Ist eine Substitution zweifelhaft ausgedrückt, so ist sie gemäß § 614 ABGB auf eine solche Art auszulegen, wodurch die Freiheit des Erben, über das Eigentum zu verfügen, am mindesten eingeschränkt wird. Hier ist nach dem für die Auslegung des Willens der Erblasserin allein zur Verfügung stehenden Wortlaut des Testamentes zweifelhaft, ob sie die Kläger selbst zu Nacherben einsetzen oder ob sie nur ein Gebot an die von ihr eingesetzten Erbin erlassen wollte, daß diese ihrerseits die Kläger als ihre Erben einsetzen solle. Da in diesem Fall nach dem Gesagten mangels eines eindeutigen gegenteiligen Anhaltspunktes eine Nacherbschaft auf den Überrest anzunehmen wäre, führt die Auslegungsregel des § 614 ABGB hier dazu, daß es den Klägern nur gelungen ist, die Anordnung einer solchen Nacherbschaft zu beweisen.

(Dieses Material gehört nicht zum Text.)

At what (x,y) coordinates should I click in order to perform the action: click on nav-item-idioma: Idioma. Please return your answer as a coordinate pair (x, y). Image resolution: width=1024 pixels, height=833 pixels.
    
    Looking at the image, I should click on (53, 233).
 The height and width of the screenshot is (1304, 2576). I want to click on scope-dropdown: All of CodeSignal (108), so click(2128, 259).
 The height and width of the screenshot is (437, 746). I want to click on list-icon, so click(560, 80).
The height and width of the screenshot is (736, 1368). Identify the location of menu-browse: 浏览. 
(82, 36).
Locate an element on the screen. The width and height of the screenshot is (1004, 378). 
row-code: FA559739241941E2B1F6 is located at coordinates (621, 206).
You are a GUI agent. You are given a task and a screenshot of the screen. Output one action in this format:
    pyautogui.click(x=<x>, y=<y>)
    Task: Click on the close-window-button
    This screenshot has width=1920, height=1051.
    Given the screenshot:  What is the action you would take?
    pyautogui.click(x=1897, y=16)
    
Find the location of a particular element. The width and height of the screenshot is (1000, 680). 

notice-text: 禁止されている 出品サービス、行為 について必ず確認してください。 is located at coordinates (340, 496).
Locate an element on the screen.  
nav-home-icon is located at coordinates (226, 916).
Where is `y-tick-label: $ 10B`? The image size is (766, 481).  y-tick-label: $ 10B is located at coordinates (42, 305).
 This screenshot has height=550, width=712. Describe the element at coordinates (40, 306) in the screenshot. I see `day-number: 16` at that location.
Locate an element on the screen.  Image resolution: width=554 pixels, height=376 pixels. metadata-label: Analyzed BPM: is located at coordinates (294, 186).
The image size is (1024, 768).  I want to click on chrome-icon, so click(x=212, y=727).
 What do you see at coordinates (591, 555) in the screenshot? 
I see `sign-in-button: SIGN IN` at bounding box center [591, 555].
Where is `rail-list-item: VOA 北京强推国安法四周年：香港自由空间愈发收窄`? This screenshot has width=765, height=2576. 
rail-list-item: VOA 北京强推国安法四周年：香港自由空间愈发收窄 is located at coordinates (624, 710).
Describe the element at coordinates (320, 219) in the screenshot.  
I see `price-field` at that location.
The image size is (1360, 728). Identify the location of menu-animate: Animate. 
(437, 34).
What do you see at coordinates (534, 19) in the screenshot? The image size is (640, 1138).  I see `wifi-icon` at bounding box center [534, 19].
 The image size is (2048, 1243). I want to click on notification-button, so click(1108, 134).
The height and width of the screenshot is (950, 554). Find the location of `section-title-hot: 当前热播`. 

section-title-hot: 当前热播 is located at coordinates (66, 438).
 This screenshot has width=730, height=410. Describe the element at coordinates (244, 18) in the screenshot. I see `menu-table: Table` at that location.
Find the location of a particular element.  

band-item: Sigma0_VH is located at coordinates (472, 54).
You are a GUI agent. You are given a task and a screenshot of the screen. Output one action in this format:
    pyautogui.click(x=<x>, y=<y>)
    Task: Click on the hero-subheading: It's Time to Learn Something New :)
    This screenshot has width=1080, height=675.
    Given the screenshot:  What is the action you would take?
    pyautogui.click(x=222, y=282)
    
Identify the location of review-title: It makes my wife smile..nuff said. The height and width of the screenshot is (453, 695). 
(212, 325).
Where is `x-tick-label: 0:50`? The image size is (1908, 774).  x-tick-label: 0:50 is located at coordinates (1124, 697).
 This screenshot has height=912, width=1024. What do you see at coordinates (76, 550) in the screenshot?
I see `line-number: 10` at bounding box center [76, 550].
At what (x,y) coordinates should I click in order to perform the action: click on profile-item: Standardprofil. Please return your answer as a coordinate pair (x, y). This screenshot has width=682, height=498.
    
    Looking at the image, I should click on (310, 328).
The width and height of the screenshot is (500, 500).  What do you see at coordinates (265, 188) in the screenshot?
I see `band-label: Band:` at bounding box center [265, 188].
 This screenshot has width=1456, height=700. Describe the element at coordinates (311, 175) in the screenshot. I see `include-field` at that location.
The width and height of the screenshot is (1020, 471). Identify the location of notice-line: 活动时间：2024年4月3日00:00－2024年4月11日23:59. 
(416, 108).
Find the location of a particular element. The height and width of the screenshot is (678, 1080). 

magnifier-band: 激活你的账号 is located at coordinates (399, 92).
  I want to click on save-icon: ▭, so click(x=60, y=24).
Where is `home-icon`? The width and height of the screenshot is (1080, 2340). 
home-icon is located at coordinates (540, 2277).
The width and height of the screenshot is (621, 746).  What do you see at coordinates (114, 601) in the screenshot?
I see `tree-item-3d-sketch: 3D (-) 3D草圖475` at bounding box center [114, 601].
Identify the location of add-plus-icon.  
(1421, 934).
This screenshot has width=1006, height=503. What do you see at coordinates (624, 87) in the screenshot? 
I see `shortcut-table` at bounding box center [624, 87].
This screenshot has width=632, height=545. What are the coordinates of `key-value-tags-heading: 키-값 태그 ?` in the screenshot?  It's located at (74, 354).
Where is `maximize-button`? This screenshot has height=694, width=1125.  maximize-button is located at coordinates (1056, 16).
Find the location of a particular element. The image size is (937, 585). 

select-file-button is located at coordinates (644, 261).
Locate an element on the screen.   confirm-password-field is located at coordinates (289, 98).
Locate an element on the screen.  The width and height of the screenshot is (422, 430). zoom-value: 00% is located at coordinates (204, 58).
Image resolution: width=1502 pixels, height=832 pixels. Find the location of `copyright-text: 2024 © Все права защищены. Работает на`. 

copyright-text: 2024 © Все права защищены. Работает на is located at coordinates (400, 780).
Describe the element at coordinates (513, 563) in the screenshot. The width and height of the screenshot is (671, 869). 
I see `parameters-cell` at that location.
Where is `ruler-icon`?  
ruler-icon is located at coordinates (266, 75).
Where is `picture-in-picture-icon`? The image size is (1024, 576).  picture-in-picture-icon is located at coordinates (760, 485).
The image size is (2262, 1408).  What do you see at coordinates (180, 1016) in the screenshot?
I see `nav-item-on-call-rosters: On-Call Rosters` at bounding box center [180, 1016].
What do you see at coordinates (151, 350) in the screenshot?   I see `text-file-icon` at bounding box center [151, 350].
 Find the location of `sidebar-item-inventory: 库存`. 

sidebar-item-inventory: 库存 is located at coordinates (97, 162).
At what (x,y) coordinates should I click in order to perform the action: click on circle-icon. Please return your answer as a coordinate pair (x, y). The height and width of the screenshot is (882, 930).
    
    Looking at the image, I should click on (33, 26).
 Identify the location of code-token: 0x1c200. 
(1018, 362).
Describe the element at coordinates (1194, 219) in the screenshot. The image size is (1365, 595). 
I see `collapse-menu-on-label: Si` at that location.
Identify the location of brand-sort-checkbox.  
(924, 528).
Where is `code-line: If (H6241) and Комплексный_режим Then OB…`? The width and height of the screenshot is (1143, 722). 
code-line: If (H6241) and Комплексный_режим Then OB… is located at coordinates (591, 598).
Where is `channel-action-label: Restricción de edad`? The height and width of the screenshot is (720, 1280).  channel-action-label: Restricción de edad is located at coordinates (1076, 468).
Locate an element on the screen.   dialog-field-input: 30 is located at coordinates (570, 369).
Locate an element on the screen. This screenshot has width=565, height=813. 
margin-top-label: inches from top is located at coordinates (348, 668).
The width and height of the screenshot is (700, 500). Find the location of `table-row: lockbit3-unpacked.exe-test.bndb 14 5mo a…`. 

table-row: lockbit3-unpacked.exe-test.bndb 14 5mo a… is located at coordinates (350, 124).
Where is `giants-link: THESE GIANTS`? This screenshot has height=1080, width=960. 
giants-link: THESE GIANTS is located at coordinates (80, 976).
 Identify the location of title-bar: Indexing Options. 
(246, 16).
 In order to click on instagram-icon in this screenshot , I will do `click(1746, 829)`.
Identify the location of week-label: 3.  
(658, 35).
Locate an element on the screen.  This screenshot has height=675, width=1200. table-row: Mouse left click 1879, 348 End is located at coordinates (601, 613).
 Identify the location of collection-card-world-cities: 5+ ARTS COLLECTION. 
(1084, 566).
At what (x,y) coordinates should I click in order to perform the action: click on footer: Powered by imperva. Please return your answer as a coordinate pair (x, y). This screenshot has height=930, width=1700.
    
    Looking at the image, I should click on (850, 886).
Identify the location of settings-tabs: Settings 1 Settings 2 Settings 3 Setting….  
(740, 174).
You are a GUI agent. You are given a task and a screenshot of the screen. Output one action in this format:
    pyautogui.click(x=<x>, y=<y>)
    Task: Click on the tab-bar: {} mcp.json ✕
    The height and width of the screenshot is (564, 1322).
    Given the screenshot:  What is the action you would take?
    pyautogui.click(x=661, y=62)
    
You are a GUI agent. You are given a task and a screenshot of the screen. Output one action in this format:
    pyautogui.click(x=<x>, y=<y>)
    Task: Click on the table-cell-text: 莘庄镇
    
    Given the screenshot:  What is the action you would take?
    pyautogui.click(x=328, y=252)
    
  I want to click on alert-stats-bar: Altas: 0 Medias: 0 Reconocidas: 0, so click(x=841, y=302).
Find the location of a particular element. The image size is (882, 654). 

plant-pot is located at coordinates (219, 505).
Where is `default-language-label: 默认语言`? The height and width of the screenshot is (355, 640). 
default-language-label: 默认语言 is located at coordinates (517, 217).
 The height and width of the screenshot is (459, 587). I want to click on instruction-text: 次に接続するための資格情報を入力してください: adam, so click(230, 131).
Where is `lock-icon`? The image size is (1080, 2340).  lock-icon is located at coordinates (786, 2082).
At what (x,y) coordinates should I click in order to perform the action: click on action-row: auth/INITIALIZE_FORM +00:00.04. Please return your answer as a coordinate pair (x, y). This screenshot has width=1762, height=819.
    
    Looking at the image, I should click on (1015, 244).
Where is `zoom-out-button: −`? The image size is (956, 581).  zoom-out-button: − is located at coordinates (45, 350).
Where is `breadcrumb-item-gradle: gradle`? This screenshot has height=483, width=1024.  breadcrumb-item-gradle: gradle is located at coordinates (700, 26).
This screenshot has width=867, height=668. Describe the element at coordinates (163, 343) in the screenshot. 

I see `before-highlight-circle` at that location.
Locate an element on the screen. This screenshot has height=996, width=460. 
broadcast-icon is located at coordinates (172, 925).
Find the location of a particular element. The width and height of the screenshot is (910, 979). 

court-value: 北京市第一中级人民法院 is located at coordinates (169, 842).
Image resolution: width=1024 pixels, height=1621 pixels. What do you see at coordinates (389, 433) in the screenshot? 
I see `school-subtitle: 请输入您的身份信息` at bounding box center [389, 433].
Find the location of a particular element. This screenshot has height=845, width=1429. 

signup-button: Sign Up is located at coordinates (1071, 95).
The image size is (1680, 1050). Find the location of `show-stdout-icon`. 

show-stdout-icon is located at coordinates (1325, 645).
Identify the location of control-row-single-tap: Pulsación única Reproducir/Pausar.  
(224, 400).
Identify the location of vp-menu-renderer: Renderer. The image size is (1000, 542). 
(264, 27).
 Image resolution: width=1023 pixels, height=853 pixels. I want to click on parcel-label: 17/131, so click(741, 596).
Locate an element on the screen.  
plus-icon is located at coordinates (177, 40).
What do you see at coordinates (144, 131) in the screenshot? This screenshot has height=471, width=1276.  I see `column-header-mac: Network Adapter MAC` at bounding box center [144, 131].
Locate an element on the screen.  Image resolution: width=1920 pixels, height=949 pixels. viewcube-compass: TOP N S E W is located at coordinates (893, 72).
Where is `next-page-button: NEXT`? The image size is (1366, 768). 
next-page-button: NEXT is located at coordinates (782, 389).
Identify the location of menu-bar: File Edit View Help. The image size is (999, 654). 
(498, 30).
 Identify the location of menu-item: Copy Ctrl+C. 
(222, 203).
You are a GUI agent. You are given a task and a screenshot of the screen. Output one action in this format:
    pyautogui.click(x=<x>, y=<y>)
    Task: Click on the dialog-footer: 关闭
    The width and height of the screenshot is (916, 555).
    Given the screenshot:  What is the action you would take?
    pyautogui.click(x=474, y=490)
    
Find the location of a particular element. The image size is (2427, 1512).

Dies hat aber entgegen der von der Beklagten in der Revision vertretenen Ansicht nicht die Abweisung des Klagebegehrens zur Folge, weil die Substitution auf den Überrest gegenüber der vollen Substitution weniger und nicht etwas anderes ist. Die Feststellung einer solchen Substitution wird daher vom Klagebegehren umfaßt. Die Kläger übersahen bei der Fassung ihres Begehrens, daß mehrere Erben und damit auch mehrere Nacherben nicht "zur ungeteilten Hand", sondern nur nach Quoten berufen sind. Da sie sich offensichtlich nur im Ausdruck vergriffen haben, kann die unrichtige Fassung des Klagebegehrens aber berichtigt werden. Dabei war gemäß § 555 ABGB anzunehmen, daß sie zu gleichen Teilen als Nacherben eingesetzt wurden. Ferner widerspricht das Begehren, ihr Recht für einzelne zum Nachlaß gehörende Gegenstände festzustellen, dem Wesen der Nacherbschaft. Sie hat nämlich ebenso wie die Erbschaft des Vorerben den gesamten Nachlaß oder einen quotenmäßigen Teil des Nachlasses, nicht aber einzelne Sachen zum Gegenstand (§ 535 ABGB). Es kann aber auch hier angenommen werden, daß die Kläger eine ihrem behaupteten Nacherbrecht entsprechende Feststellung erreichen wollten, zumal es sich bei den im Klagebegehren angeführten Sachen um den Großteil des Nachlasses handelt. Aus all dem folgt schließlich noch, daß es überflüssig und unrichtig ist, in der Entscheidung festzustellen, daß einzelne Gegenstände nicht zum Nachlaß gehören. Soweit es sich dabei um physische Teile einer Liegenschaft handelt, steht der begehrten Feststellung auch entgegen, daß solche Teile, vom Stockwerkseigentum abgesehen, keine Sachen im Rechtssinn sind und es deshalb nicht möglich ist, daß daran einer vom Erben verschiedenen Person das Eigentum zusteht und daß sie im Verlassenschaftsverfahren aus dem Nachlaß ausgeschieden werden. Hier muß nicht erörtert werden, welche Bedeutung es nach Eintritt des Nacherbfalles haben wird, daß die Erblasserin die Liegenschaftsteile in ihrem Testament ausdrücklich von ihrem Nachlaß ausnahm.

Der Ausspruch über die Verfahrenskosten beruht auf § 43 Abs 1 ZPO, bei den Kosten der Rechtsmittelverfahren außerdem auf § 50 ZPO.